From Poet's Choice in The Washington Post Book World, in which Mary Karr recalls visiting the museum where Keats died and meeting by coincidence a former student who had never forgotten the poem above. "Try reading it slow, out loud, pausing a bit at line ends and punctuation. In doing so, you'll be sipping breath in time with Keats himself...not a blockbuster -- that fragment -- but the depth charge it set off in us may well trump any action-movie explosion viewed by millions."

Hello from New Jersey, where we are staying overnight after an afternoon in Brooklyn, visiting my uncle who is very much improved -- thanks so much for all the good wishes. Traffic to New York was no fun but it wasn't so bad in New York, particularly once we got over the Verrazano Narrows Bridge and drove up Ocean Parkway -- always a nostalgic experience for me, since it reminds me of visiting my grandparents in Brooklyn as a child; I still have trouble looking at the hole in the Manhattan skyline. My uncle is in a hospital in a largely Orthodox Jewish neighborhood where girls in black skirts and men in black hats were sitting on porches and parks waiting for the latest Havdalah of the year; there were bagel places open as we left Brooklyn that had been closed when we arrived.

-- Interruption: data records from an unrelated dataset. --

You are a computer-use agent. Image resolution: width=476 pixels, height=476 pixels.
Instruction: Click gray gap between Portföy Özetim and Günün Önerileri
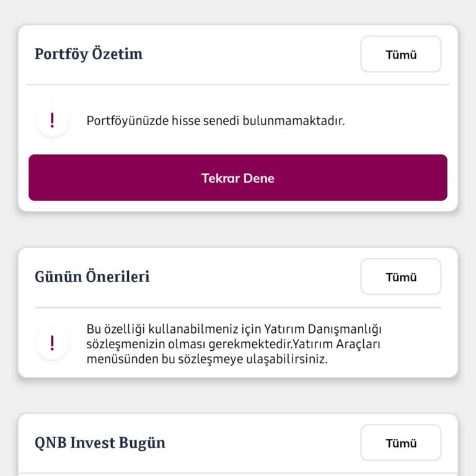tap(238, 230)
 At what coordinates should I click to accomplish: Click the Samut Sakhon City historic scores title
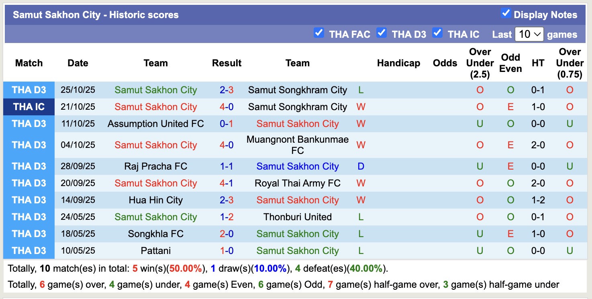tap(95, 15)
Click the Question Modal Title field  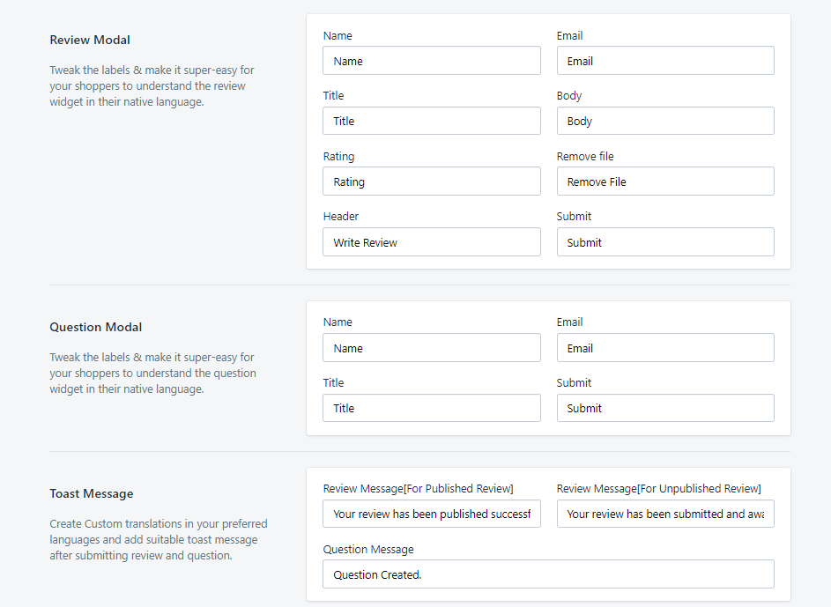click(x=432, y=408)
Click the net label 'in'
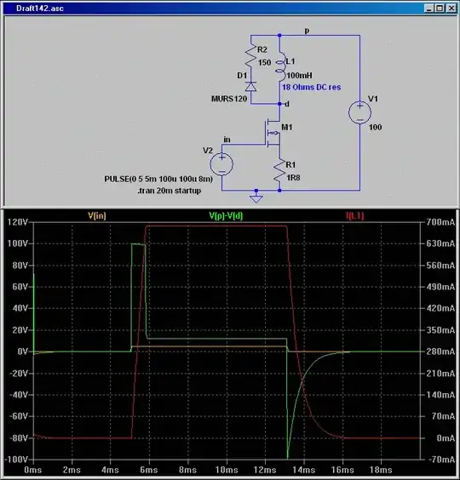460x480 pixels. pos(227,140)
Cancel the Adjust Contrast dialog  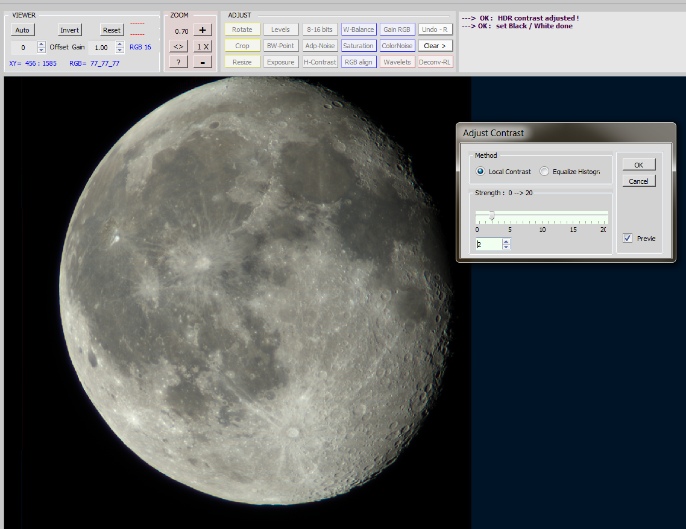point(638,181)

My parents were at the hospital and hung out with our kids, who weren't allowed in the ICU, while we went to see my uncle in gowns, gloves and masks. He'd been unconscious most of the day before, but although he was very weak, he was perfectly comprehensible and in surprisingly good spirits, so I am really glad we came to see him -- we'll go back in the morning. After we talked to him for a while, we went for a ride with my parents past the house in Flatbush where my mother grew up, then out to dinner at the El Greco diner in Sheepshead Bay right on the water, with fishing boats returning and dinner boats just leaving. It was a beautiful cool evening and we walked a bit along the water after the meal.


The Verrazano Narrows Bridge, which connects Brooklyn and Staten Island, at twilight heading down the Belt Parkway.


The house where my mother and uncle grew up on East 8th Street, now a shul downstairs and residence upstairs.


Swans and boats in Sheepshead Bay. Brighton Beach is in the distance across the water.


We saw both fancy dinner boats carrying prom dates...


...and commercial fishing boats, though that industry is being crowded out by the posh homes and sailboats in nearby Manhattan Beach.


This footbridge connects the neighborhoods.


Seagulls wheeled near the restaurants and fishing boats looking for leftovers and handouts.


Change the models of the cars and some of these street corners haven't changed much in decades.